#### Problem details:
Below are the records; copy exactly the lines from the first through the one containing "Expand the Participants options chevron", both included, and leave out the pictures.
(Beginning of Provided data)
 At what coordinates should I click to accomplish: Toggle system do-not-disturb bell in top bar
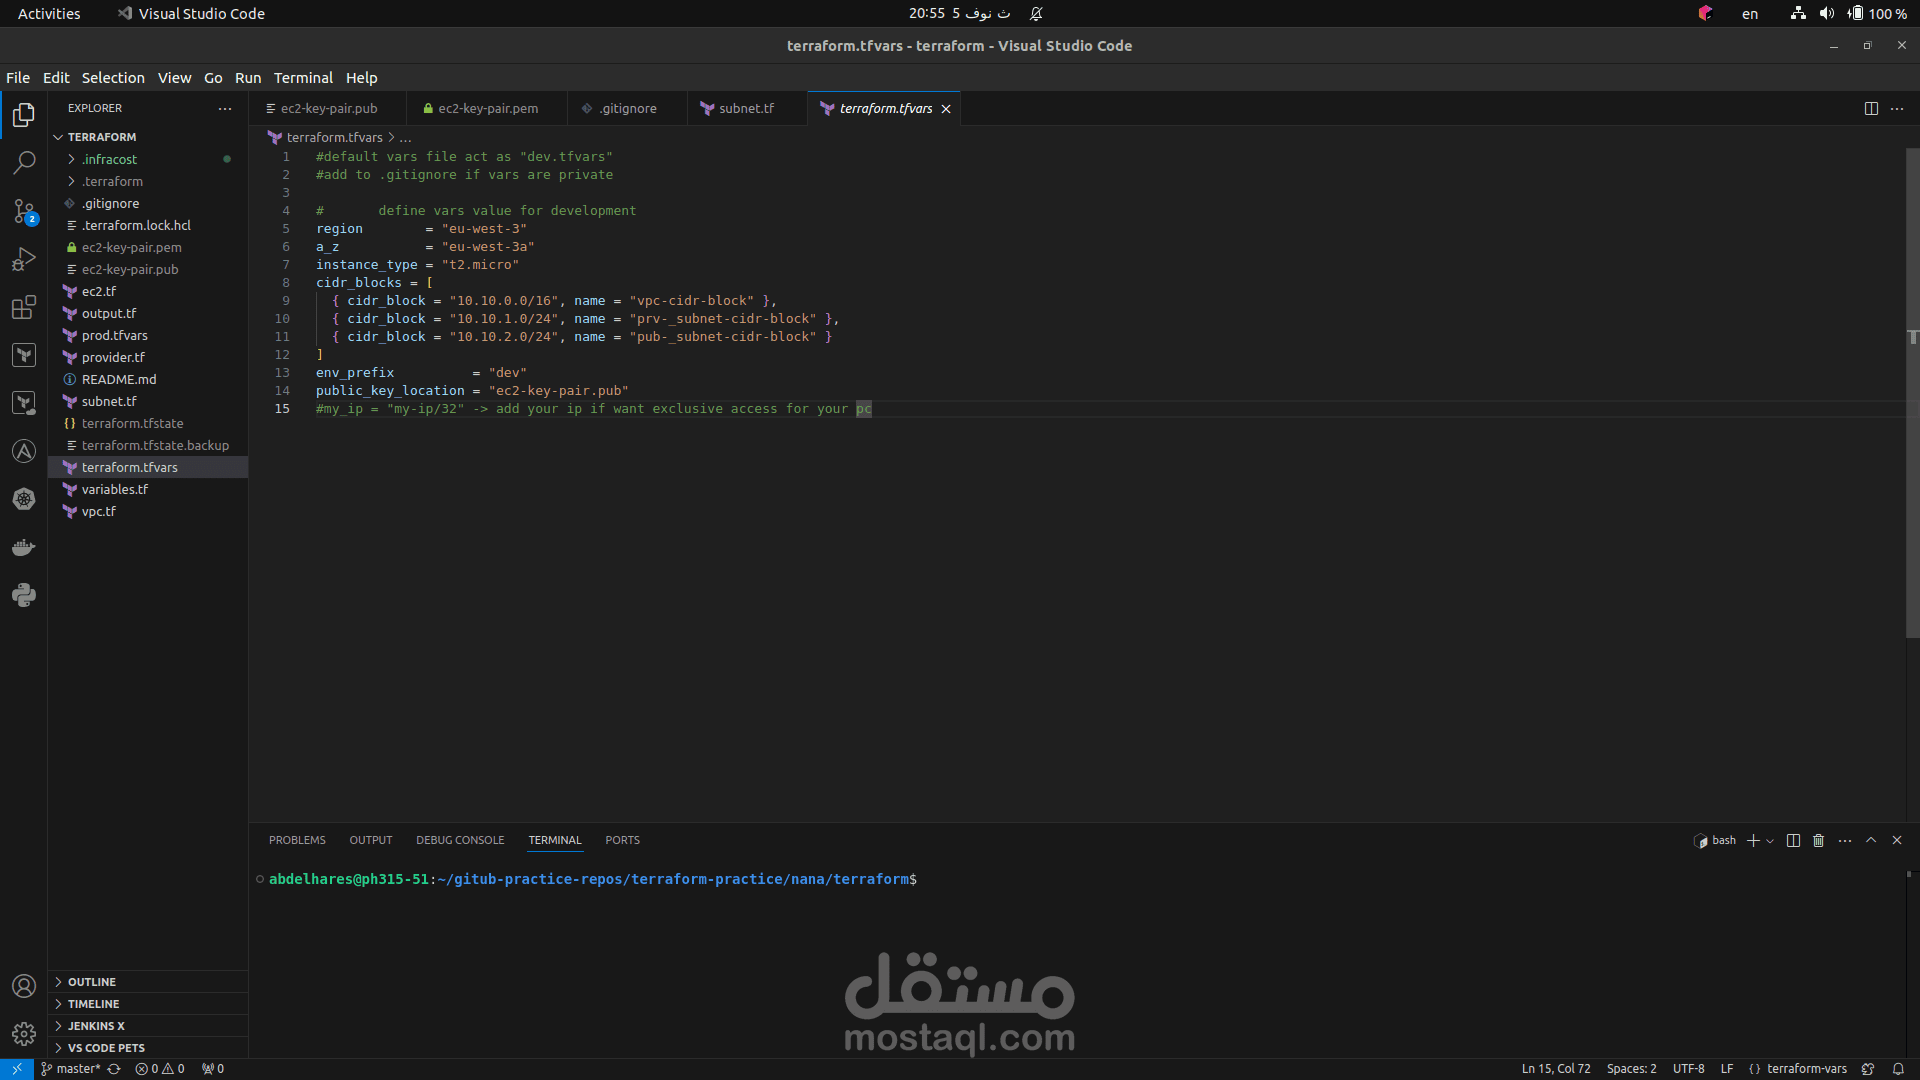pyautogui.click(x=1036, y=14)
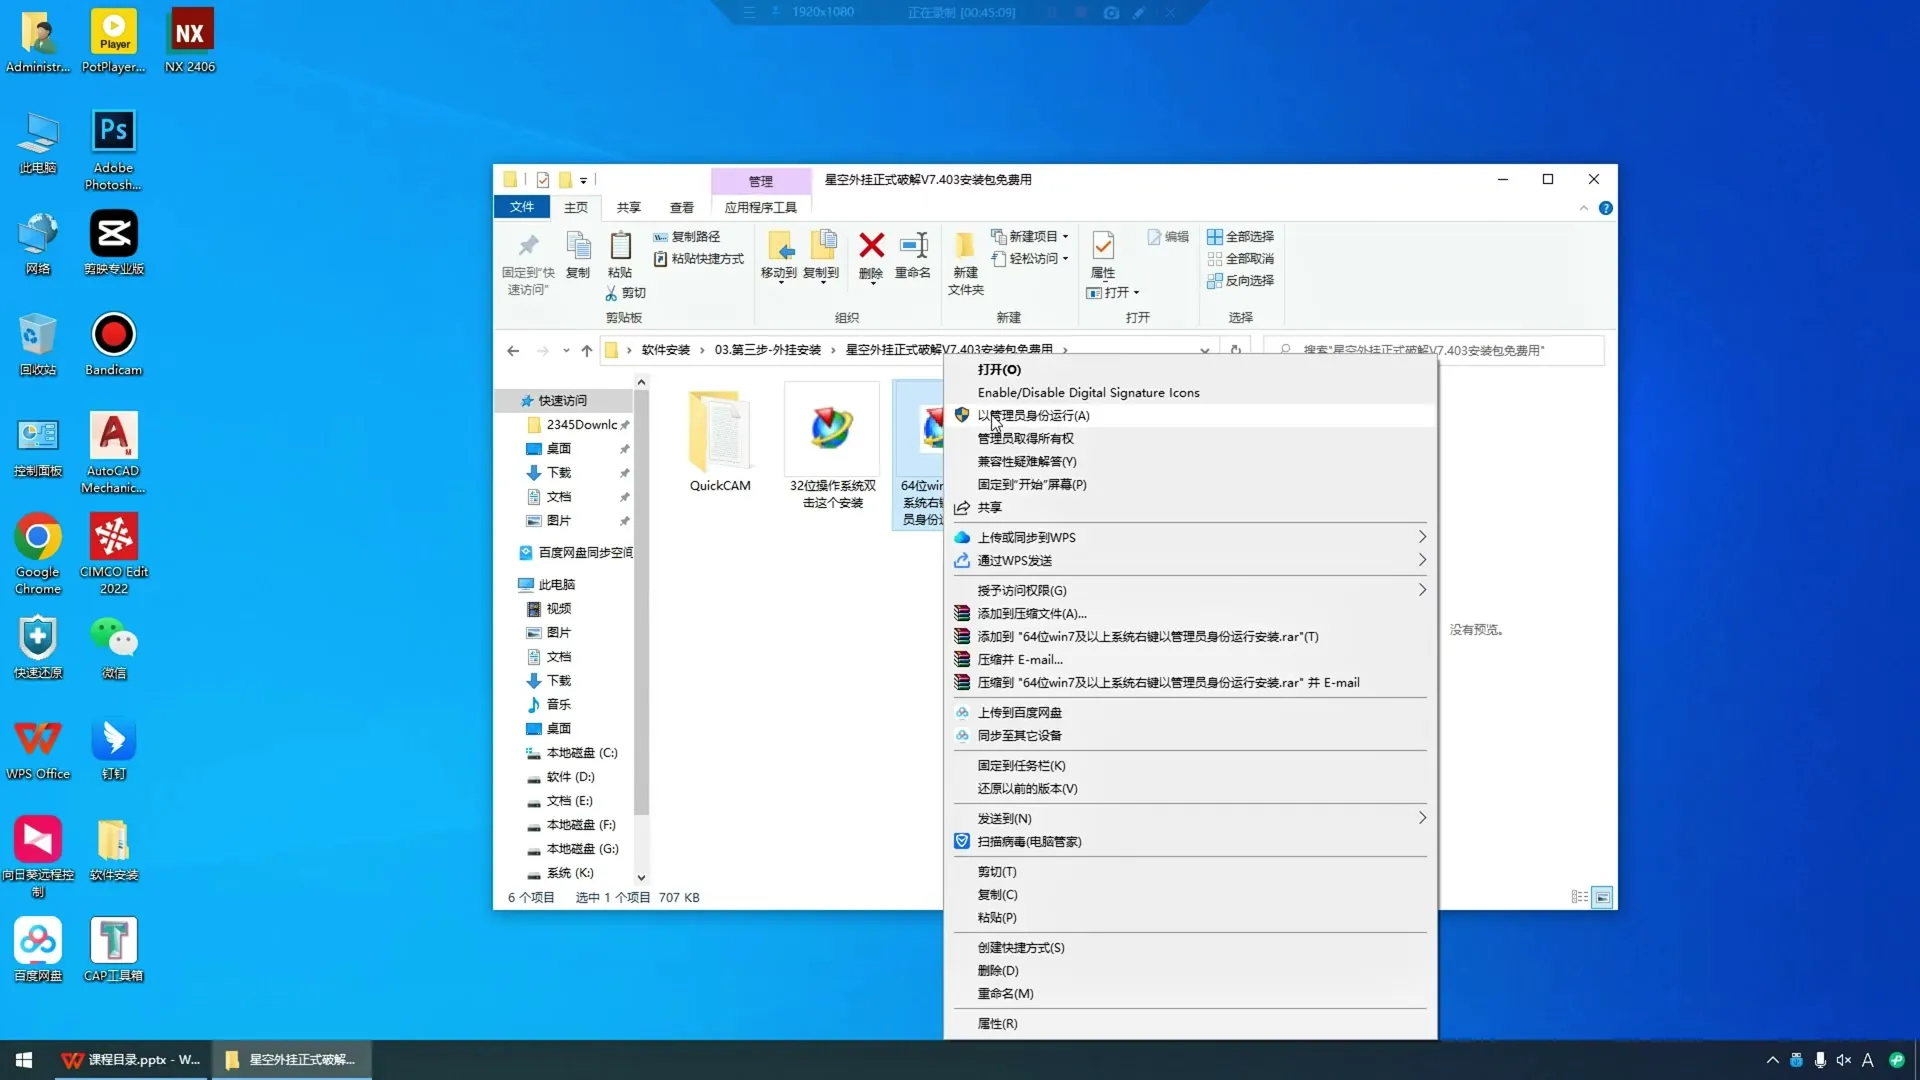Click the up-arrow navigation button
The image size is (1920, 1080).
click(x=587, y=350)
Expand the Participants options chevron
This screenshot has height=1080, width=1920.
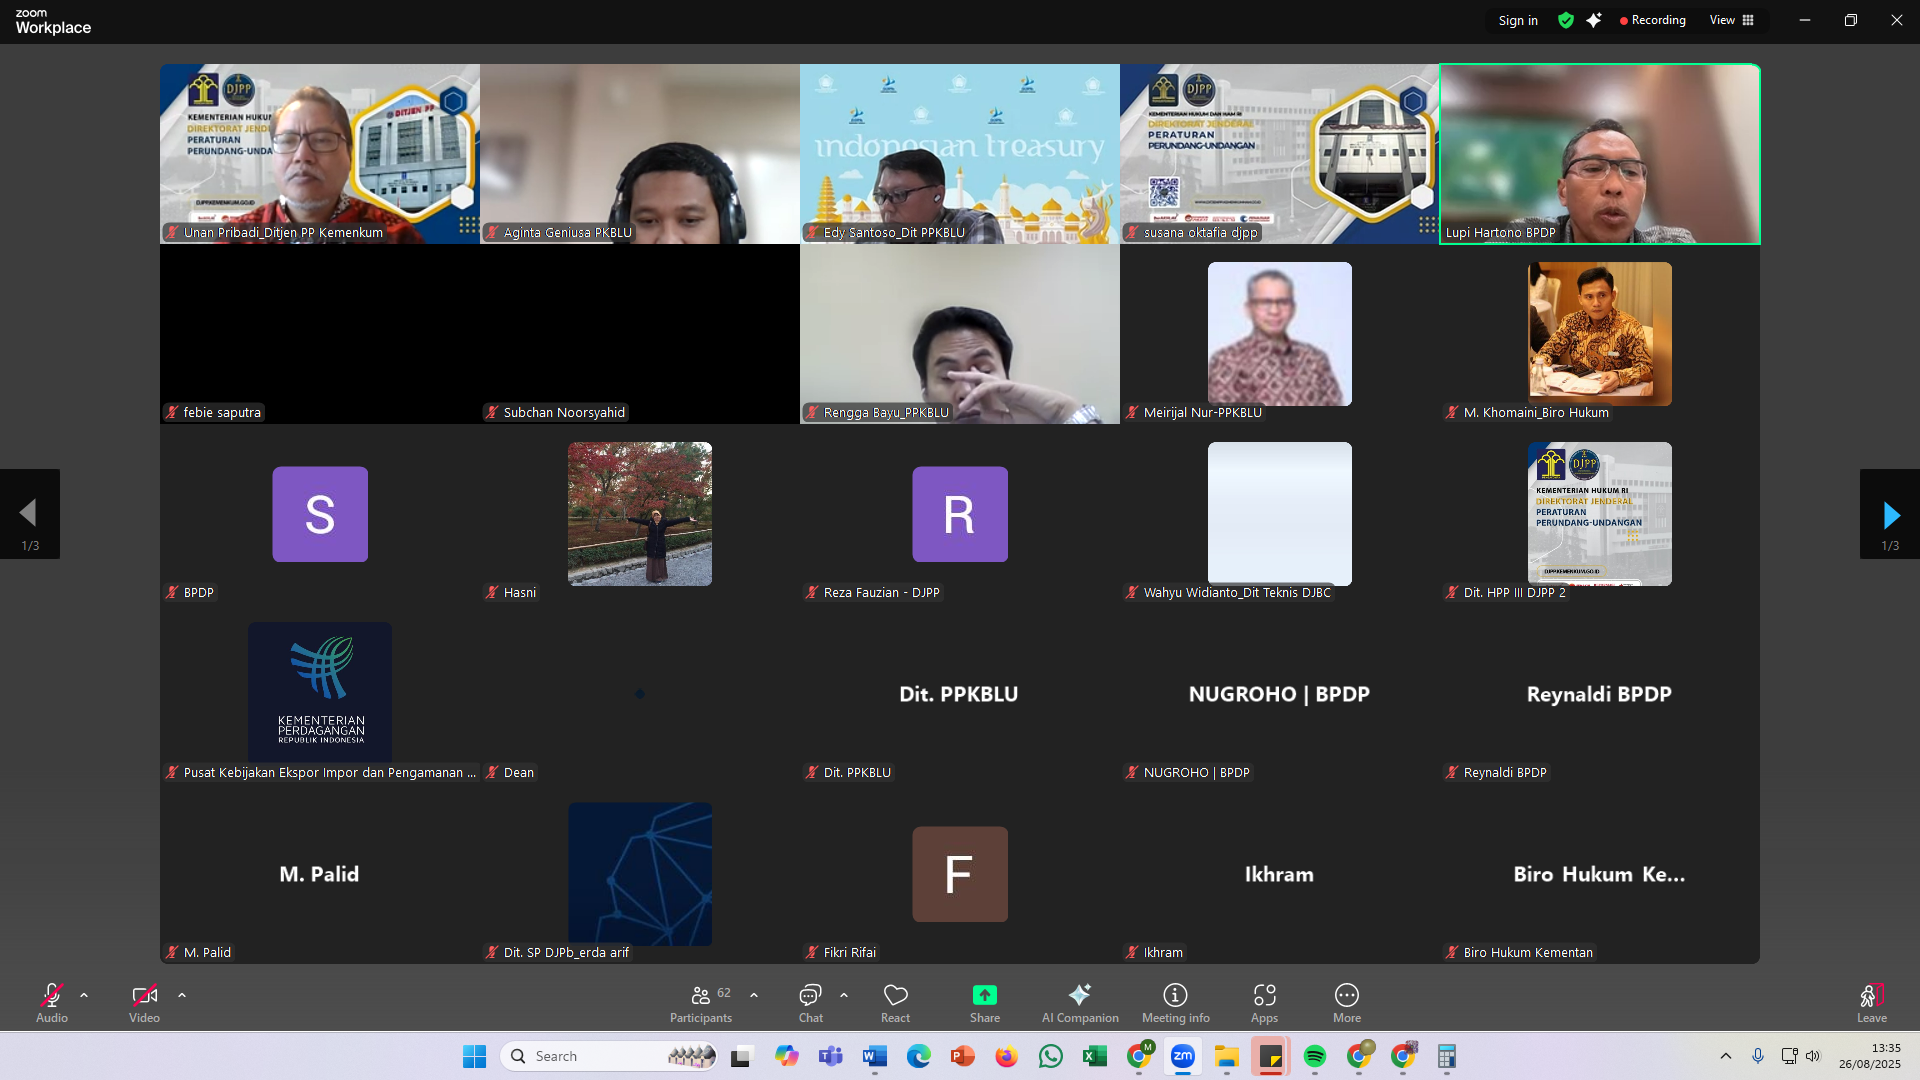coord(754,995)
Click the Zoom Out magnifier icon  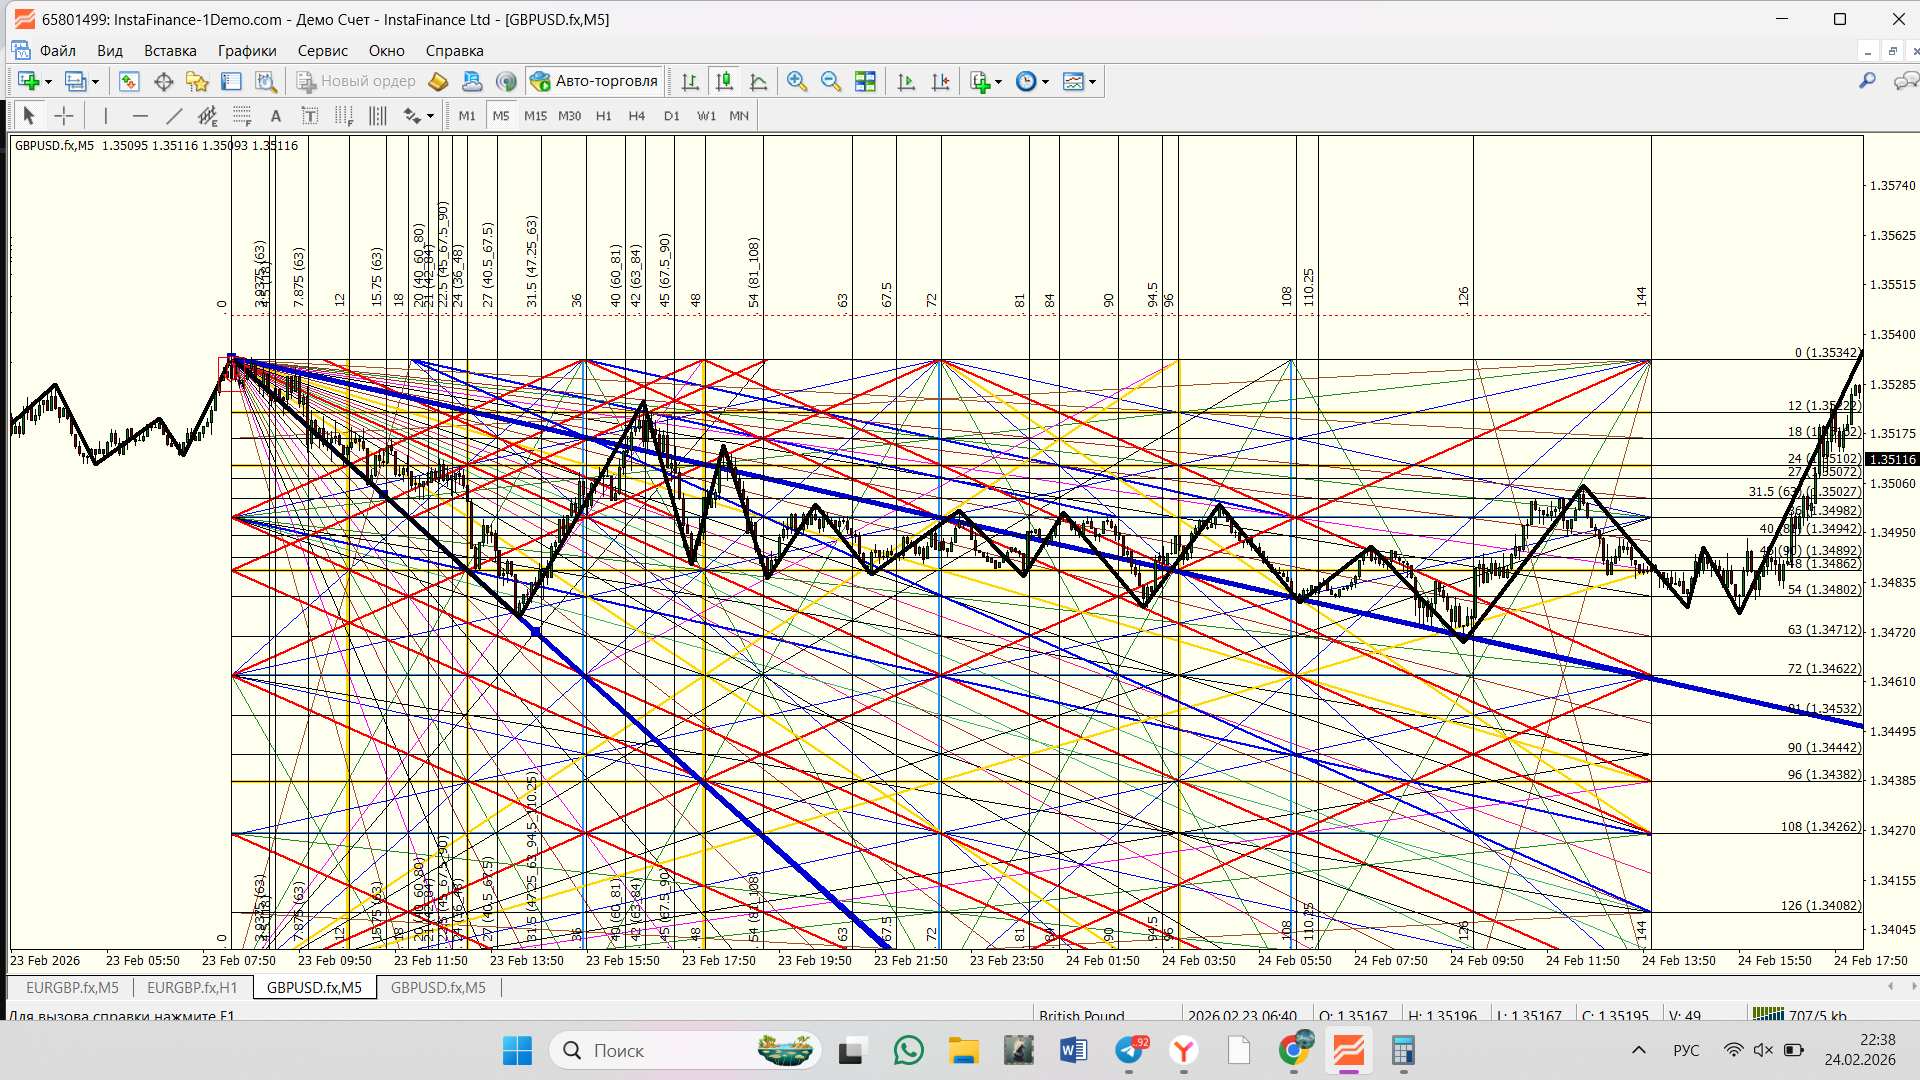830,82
(End of Provided data)
#### Task result:
 At what coordinates should I click to accomplish: Toggle system do-not-disturb bell in top bar
pyautogui.click(x=1036, y=14)
Click the up-arrow navigation button
The image size is (1920, 1080).
click(x=587, y=350)
Expand the Participants options chevron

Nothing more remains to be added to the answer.